* _EXERCÍCIO CURTO 1_: Liste tudo o que, segundo a frase do texto sobre Agar iniciada por "Sua presença não seria notada", pertencia a ela e passaria despercebido ou sem atenção.
* _EXERCÍCIO CURTO 2_: Reproduza do texto sobre Agar o trecho que começa em "Esse, em minha" e termina em "poço no deserto.".

* _TEXTO FORNECIDO_:
::::::

E quem era ela? Alguém com quase
nenhuma importância ou mesmo significado social. Sua presença não seria notada,
suas palavras não seriam ouvidas, suas expressões faciais não seriam
percebidas, seus sentimentos não mereciam atenção. Um objeto, uma propriedade,
ela era apenas uma possessão de alguém realmente mais importante, o que,
consequentemente, fazia dela mais insignificante ainda. Ela era uma pessoa, mas
isso era constantemente esquecido. Podemos até imaginá-la como um ser transparente,
invisível e imperceptível. Um ser sem história, sem passado relevante e com
futuro pré-determinado. Seu riso era guardado para agradar seus senhores, suas
lágrimas eram reservadas para os momentos de solidão. Ela era nada, um quase
ninguém, até que uma decisão errada a lança no palco da história humana, a
introduz na cena da vida e lhe concede nome e personalidade. Quem era Agar para
ser alvo daquele privilégio?
Esse, em minha opinião, é um
ponto muito importante da narrativa de sua primeira fuga em Gênesis 13. Não me
entendam mal, é claro que a relação de Deus com Abrão é mais importante, e que
a doutrina do pacto que substancia a narrativa mais ainda que o próprio Abrão.
Entretanto, nesta passagem é a Agar que Deus se revela. É a ela que O Anjo do
Senhor se manifesta. A doutrina da Aliança está exposta em seu diálogo com o
Senhor, e o pacto com Abrão é evidenciado por essa conversa à beira do poço no deserto.

::::::

* _DADOS FORNECIDOS_:
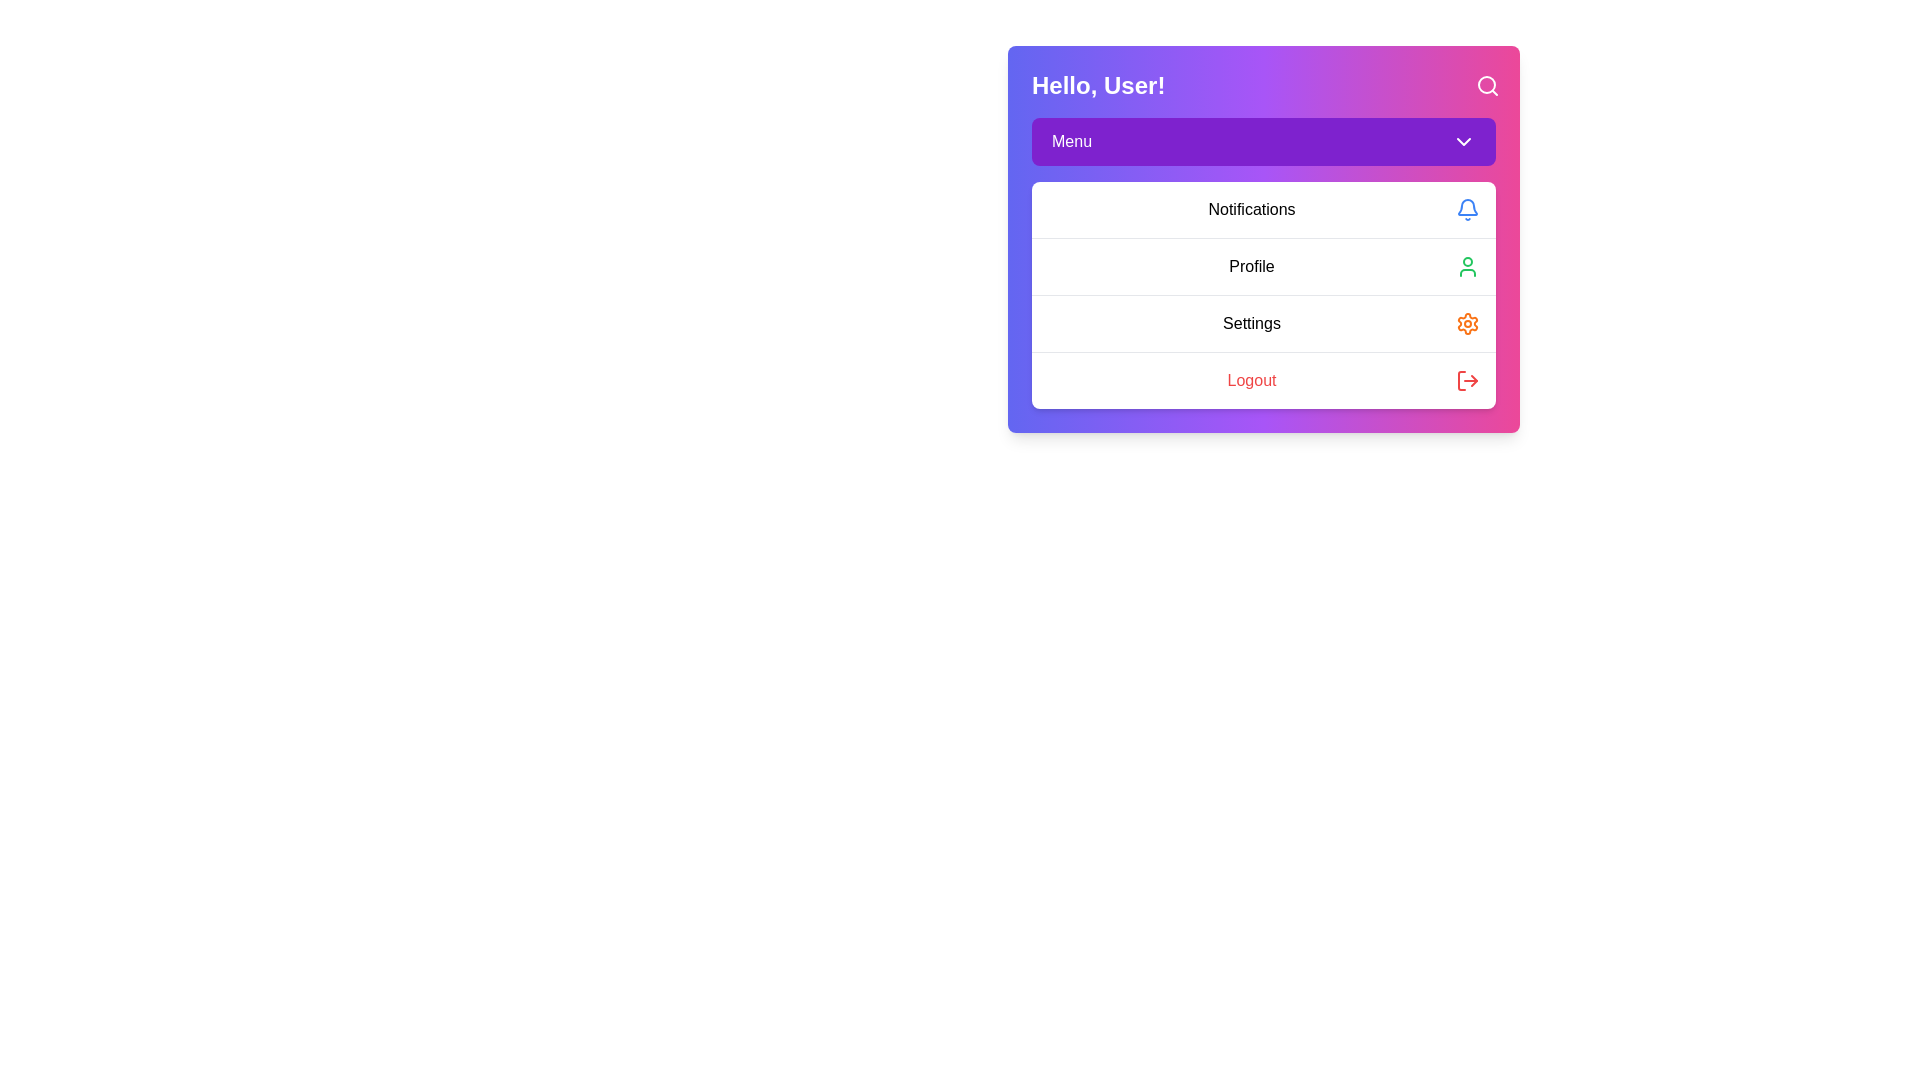  What do you see at coordinates (1262, 380) in the screenshot?
I see `the 'Logout' option to log out` at bounding box center [1262, 380].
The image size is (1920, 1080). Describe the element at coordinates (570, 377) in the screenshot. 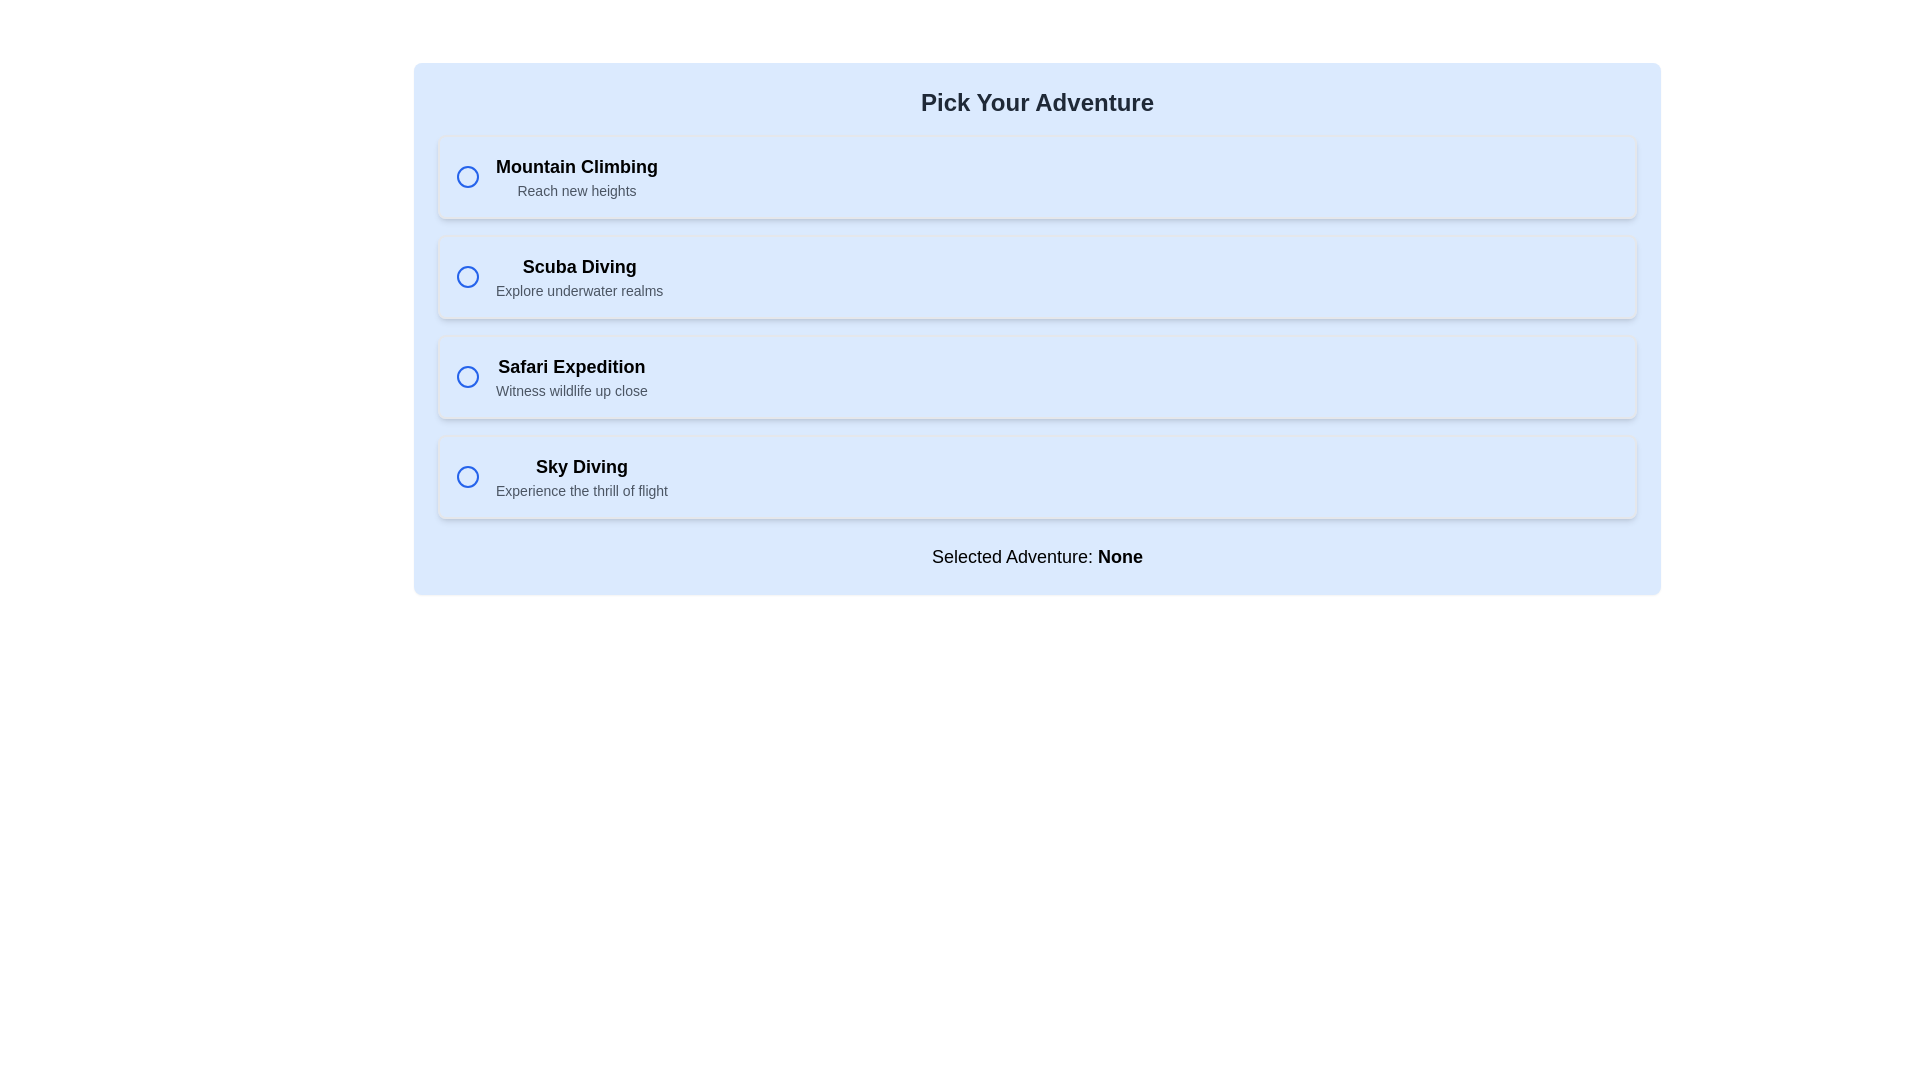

::::::

* _RESPOSTA COMPLETA 1_:
- Sua presença
- Suas palavras
- Suas expressões faciais
- Seus sentimentos

* _RESPOSTA COMPLETA 2_:
Esse, em minha opinião, é um
ponto muito importante da narrativa de sua primeira fuga em Gênesis 13. Não me
entendam mal, é claro que a relação de Deus com Abrão é mais importante, e que
a doutrina do pacto que substancia a narrativa mais ainda que o próprio Abrão.
Entretanto, nesta passagem é a Agar que Deus se revela. É a ela que O Anjo do
Senhor se manifesta. A doutrina da Aliança está exposta em seu diálogo com o
Senhor, e o pacto com Abrão é evidenciado por essa conversa à beira do poço no deserto.